Bei der Gelegenheit konnte ich zum Xten Mal in meinem Leben feststellen, dass mich das Fernsehprogramm überhaupt nicht mehr interessiert, sondern nur langweilt. Also kann ich beruhigt weiter auf so einen hässlichen Kasten in meiner Wohnung verzichten.

Warten, warten, warten

Nichts tut man in einem Krankenhaus so viel wie Warten. Warten aufs Essen, die Visite, Ärzte, Schwestern und Pfleger, Untersuchungen, Ergebnisse, Informationen. Vor allem auf letztere! Da fing mal alles so gut an mit dem Pieper, der nicht gepiept hat. Dann nach meiner Aufnahme mit der Abfrage unserer Handynummern, über die sie sich melden wollten, wenn wir gesucht werden, aber auch kein Handy klingelte. Stattdessen bekam ich immer wieder zu hören: „Frau Grillenscheucher, Sie wurden gesucht.“. 😮

Es war ein Ding der Unmöglichkeit, bei der vormittäglichen Visite von den Ärzten oder irgendwann am Tag von den Schwestern oder Pflegern eine Antwort auf die Frage, was anliegt, zu bekommen. Es war als träfen sie ihre Entscheidungen immer ganz spontan und als Patient hat man ja schließlich im Bett zu liegen und eben zu warten. Dabei wäre ich allerdings verrückt geworden. Ich musste raus aus diesem 3-Bett-Zimmer.
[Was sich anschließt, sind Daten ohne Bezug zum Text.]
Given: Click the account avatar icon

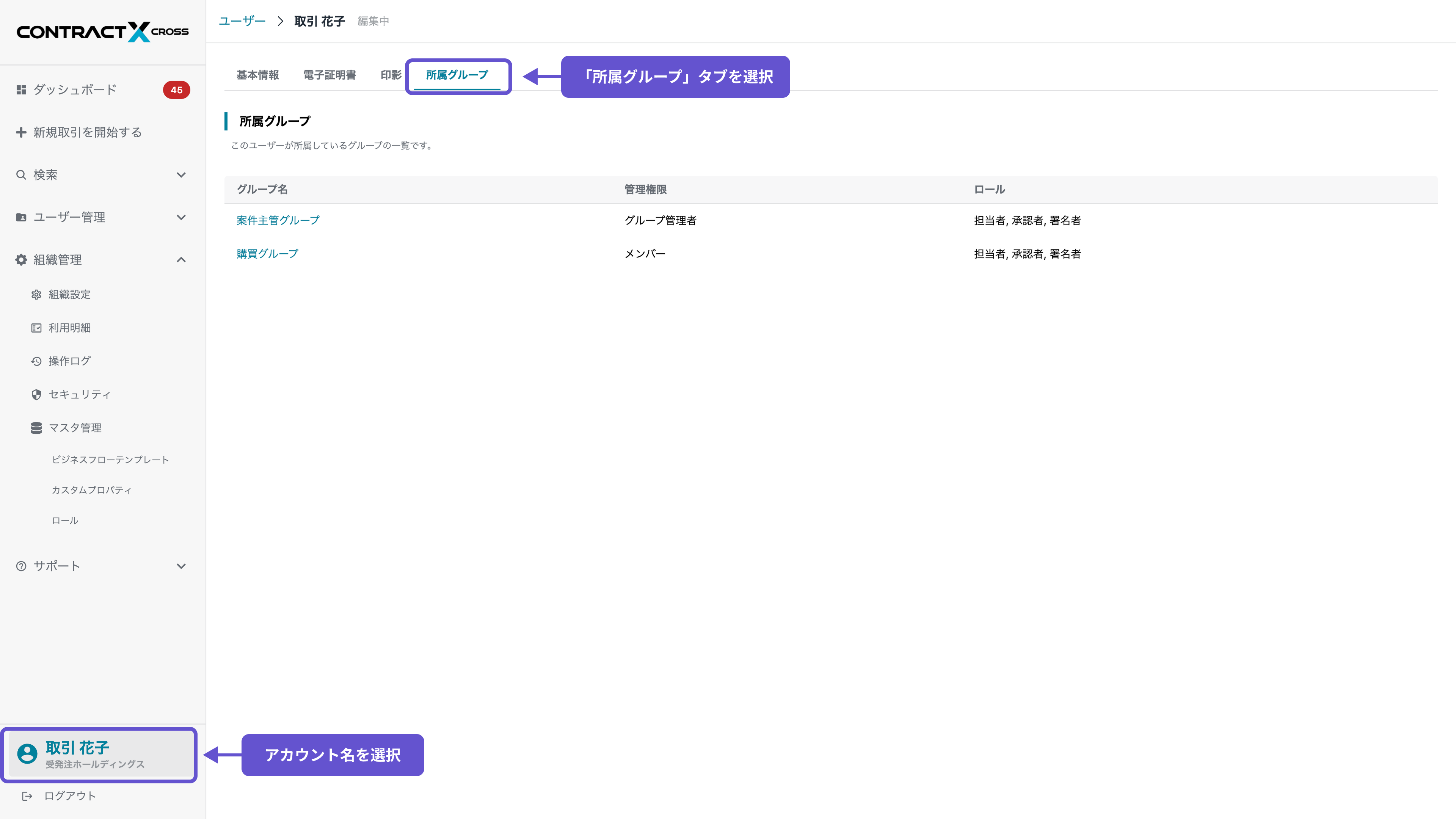Looking at the screenshot, I should (x=27, y=753).
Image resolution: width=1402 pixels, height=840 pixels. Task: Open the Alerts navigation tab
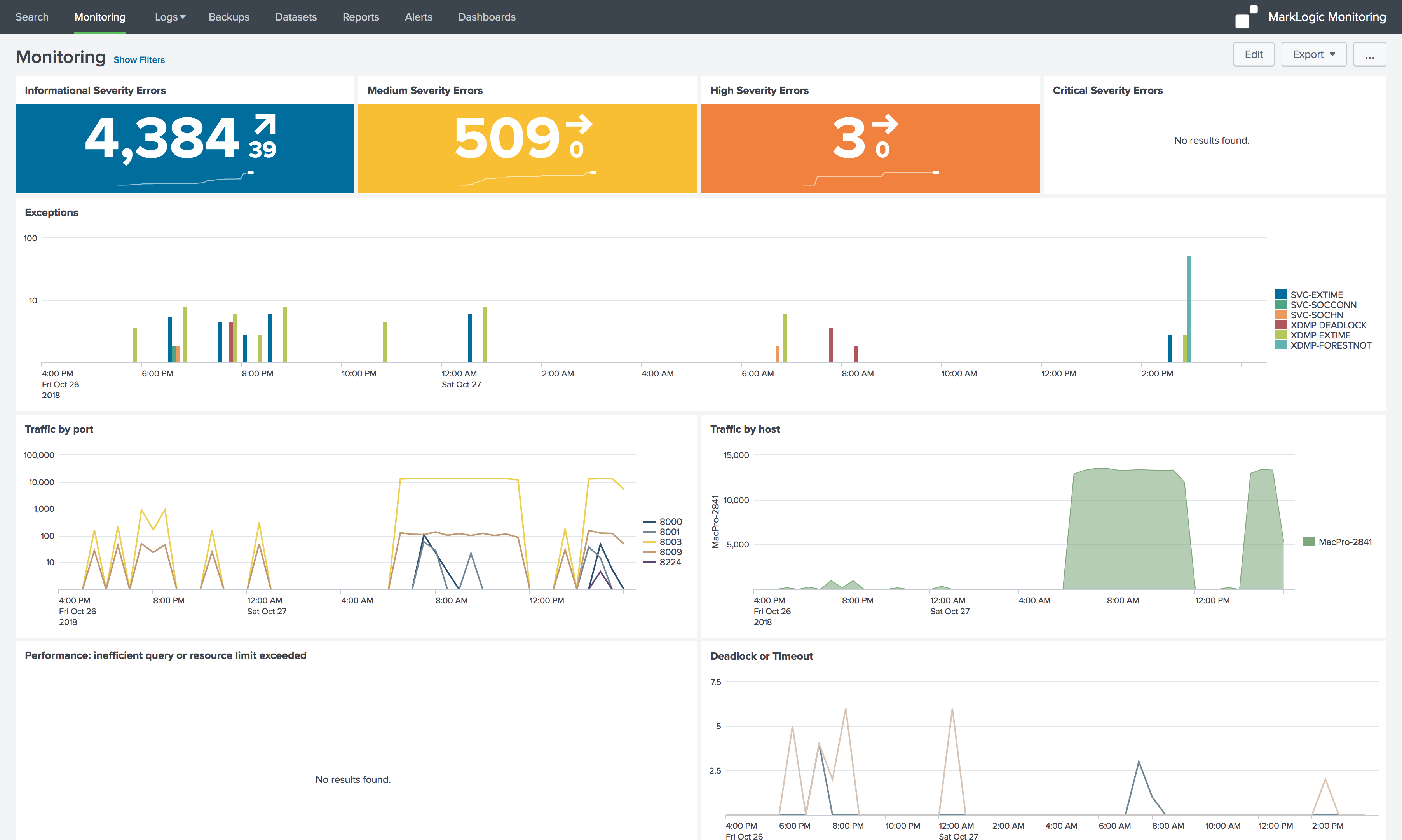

In dieser Anfangszeit war das Wetter meistens gut genug für Spaziergänge im Park, wo Herr Grillenscheucher und ich immer nach Bob, dem Baumeister sahen. Dieser spezielle Maulwurf hatte sich für seine Hügel nämlich hellen Sand und keine dunkle Muttererde ausgewählt und einmal konnten wir beobachten, wie ein Hügel ein wenig größer wurde.